START DATA UNDER STUDY
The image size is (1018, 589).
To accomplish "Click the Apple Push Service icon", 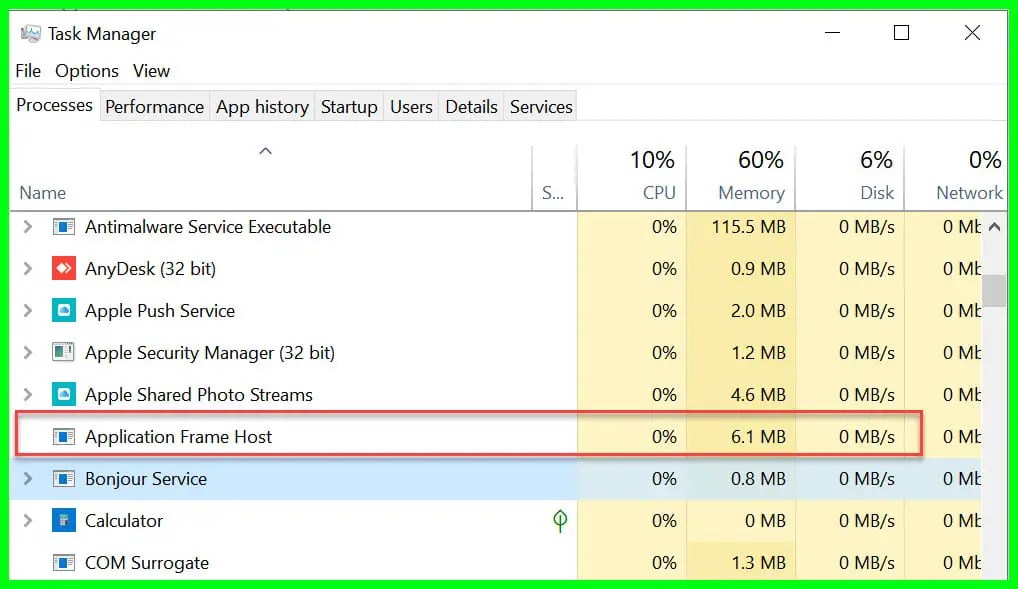I will (65, 310).
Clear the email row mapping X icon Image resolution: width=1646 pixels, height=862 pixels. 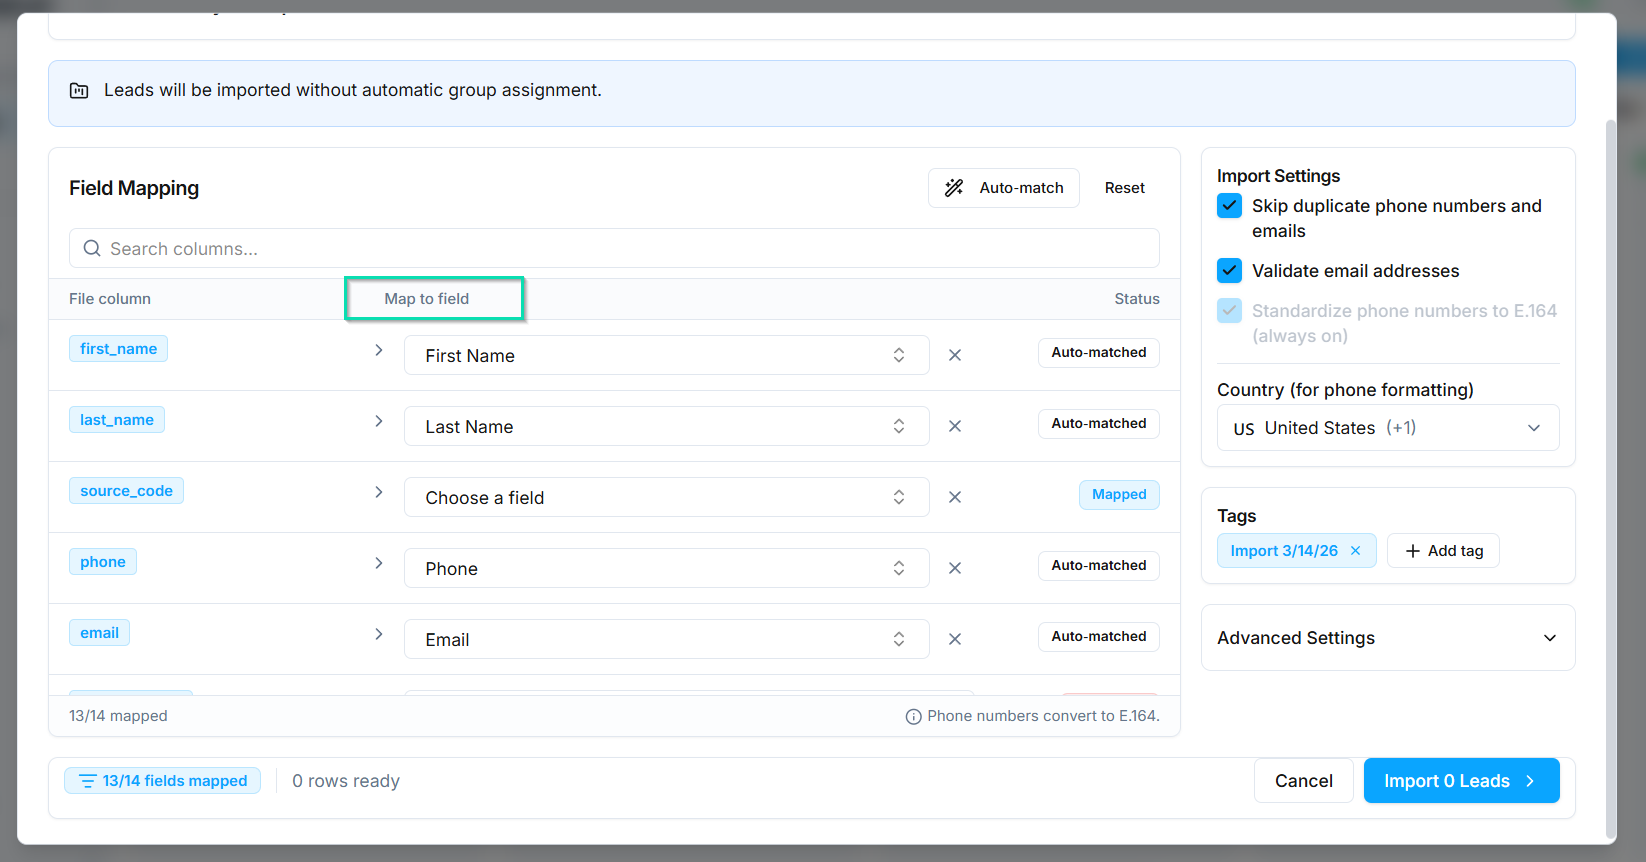(x=955, y=639)
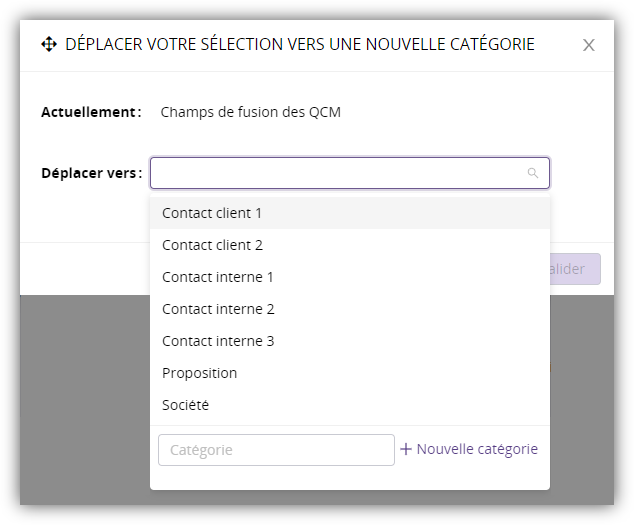Click the Actuellement label
The width and height of the screenshot is (639, 526).
pyautogui.click(x=90, y=112)
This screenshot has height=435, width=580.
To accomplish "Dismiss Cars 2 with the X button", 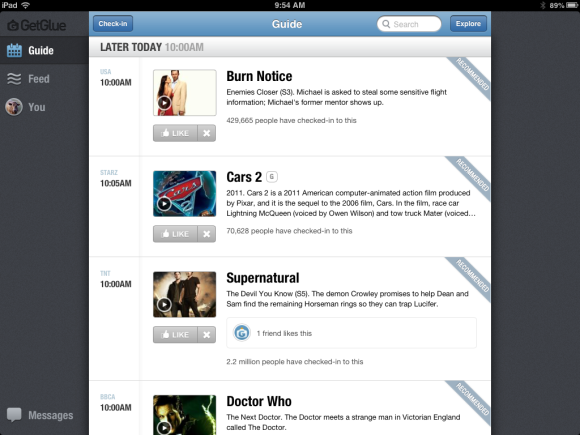I will [x=207, y=234].
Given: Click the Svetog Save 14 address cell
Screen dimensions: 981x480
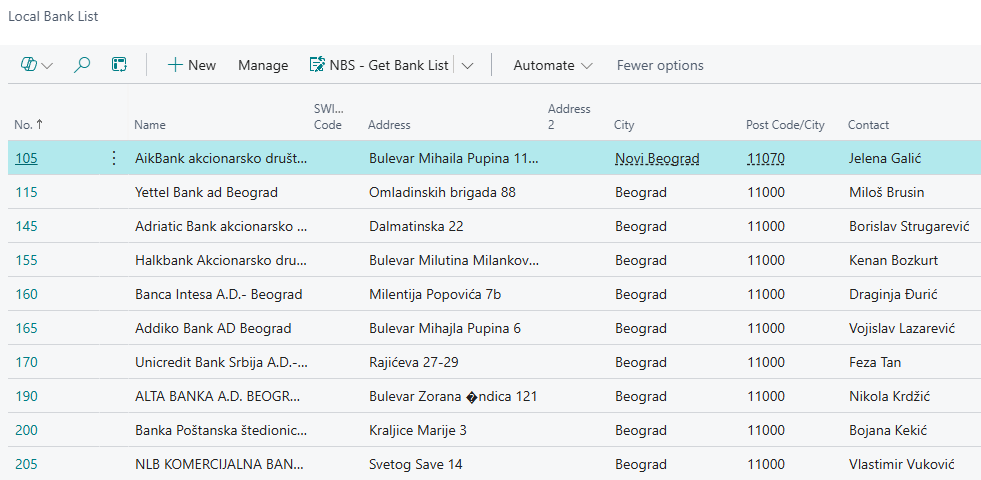Looking at the screenshot, I should 416,464.
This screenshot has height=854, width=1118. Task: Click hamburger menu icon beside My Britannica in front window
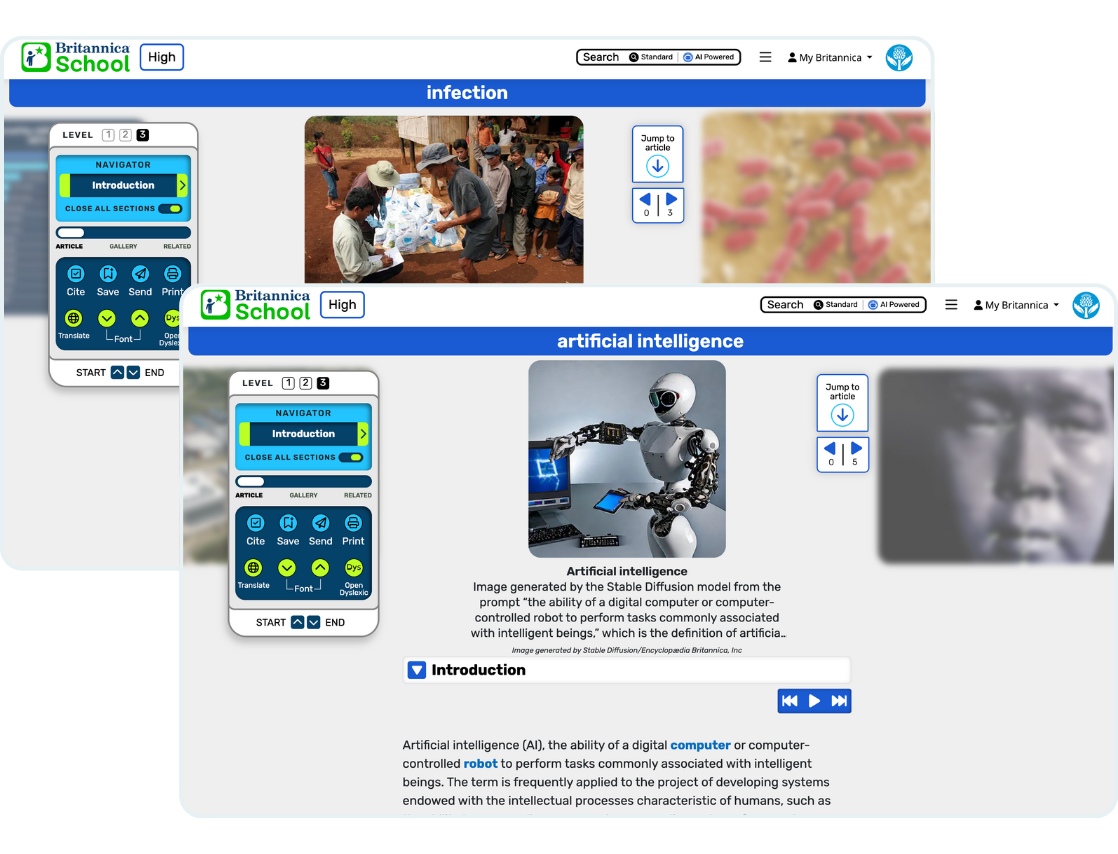[x=951, y=305]
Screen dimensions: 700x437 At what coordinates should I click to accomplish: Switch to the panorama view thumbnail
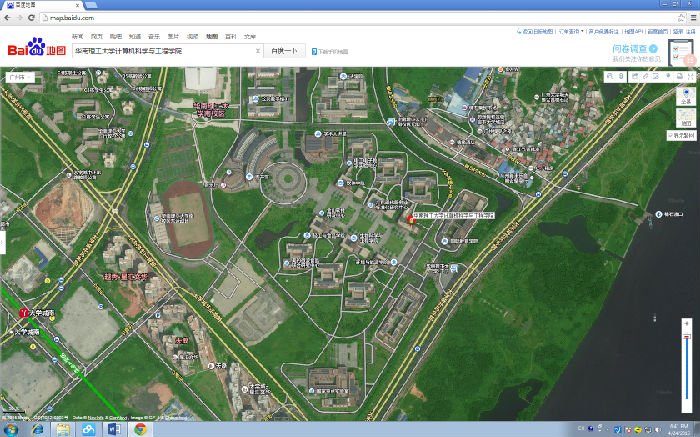685,97
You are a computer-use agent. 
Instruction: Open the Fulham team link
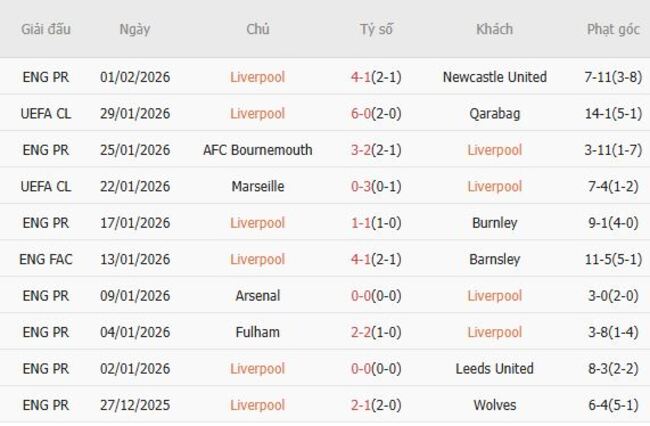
END DATA UNDER STUDY
=== WORK REQUIRED ===
With pictures omitted, repeat the entries above word for word from the line holding "This screenshot has height=854, width=1118." down to the line holding "You are a computer-use agent.", keeping both of those lines.

=== RESULT OF THE EXERCISE ===
This screenshot has height=854, width=1118. Task: Click hamburger menu icon beside My Britannica in front window
[x=951, y=305]
Screen dimensions: 700x437 At what coordinates should I click to accomplish: Switch to the panorama view thumbnail
685,97
You are a computer-use agent. 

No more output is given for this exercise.